Between July 2007 and February 2009, an open-label, randomized controlled trial of chloroquine and dihydroartemisinin-piperaquine in patients aged three months and over with slide-confirmed P. vivax mono-infections was conducted. Consistent with current national guidelines, primaquine was not administered.

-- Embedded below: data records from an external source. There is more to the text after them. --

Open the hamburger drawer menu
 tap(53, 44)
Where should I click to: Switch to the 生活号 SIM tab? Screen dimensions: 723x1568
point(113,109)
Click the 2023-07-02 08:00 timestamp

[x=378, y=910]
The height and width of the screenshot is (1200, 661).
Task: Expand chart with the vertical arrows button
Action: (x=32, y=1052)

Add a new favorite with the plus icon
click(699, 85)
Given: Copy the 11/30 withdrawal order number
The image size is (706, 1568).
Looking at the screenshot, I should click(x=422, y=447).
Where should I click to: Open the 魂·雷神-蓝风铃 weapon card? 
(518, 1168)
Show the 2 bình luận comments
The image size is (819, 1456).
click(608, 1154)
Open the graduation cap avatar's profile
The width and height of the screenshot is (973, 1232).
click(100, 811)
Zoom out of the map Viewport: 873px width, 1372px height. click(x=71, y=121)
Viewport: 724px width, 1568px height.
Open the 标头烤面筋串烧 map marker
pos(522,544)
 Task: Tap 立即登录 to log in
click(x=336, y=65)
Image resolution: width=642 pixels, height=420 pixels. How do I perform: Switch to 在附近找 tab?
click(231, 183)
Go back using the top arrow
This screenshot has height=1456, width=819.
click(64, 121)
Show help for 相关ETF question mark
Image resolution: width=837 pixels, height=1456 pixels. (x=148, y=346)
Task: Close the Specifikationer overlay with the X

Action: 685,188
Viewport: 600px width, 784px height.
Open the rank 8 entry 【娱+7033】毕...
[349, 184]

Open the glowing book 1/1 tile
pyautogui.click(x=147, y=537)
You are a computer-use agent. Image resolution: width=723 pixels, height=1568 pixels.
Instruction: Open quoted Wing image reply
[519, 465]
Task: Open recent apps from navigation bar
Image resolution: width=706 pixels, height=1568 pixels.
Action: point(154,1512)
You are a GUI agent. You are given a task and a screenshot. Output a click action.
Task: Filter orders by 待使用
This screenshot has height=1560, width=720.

Subjects were followed up daily during the acute phase of illness (days 0-3) and weekly until day 56. The primary endpoint was the overall cumulative parasitological failure rate at day 56 after the start of treatment, with the hypothesis being that dihydroartemisinin-piperaquine was non-inferior compared to chloroquine (Δ = 5% difference in proportion of failures).

Results

Of 2,182 individuals with positive blood films for P. vivax, 536 were enrolled in the trial. The day 28 cure rate was 100% in both treatment groups. Parasite clearance was more rapid with dihydroartemisinin-piperaquine than chloroquine. At day 56, there were more recurrent infections in the chloroquine arm (8.9%, 95% CI 6.0-13.1%) than the dihydroartemisinin-piperaquine arm (2.8%, 95% CI 1.4-5.8%), a difference in cumulative recurrence rate of 6.1% (2-sided 90%CI +2.6 to +9.7%). The log-rank test comparing the survival curves confirmed the superiority of dihydroartemisinin-piperaquine over chloroquine (p = 0.003). Multivariate analysis showed that a lower initial haemoglobin concentration was also independently associated with recurrence. Both regimens were well tolerated and no serious adverse events were reported.

Conclusions

Chloroquine remains an efficacious treatment for the treatment of vivax malaria in Afghanistan. In a setting where radical therapy cannot be administered, dihydroartemisinin-piperaquine provides additional benefit in terms of post-treatment prophylaxis, reducing the incidence of recurrence from 4-8 weeks after treatment.

Trial Registration

The trial was registered at ClinicalTrials.gov under identifier NCT00682578.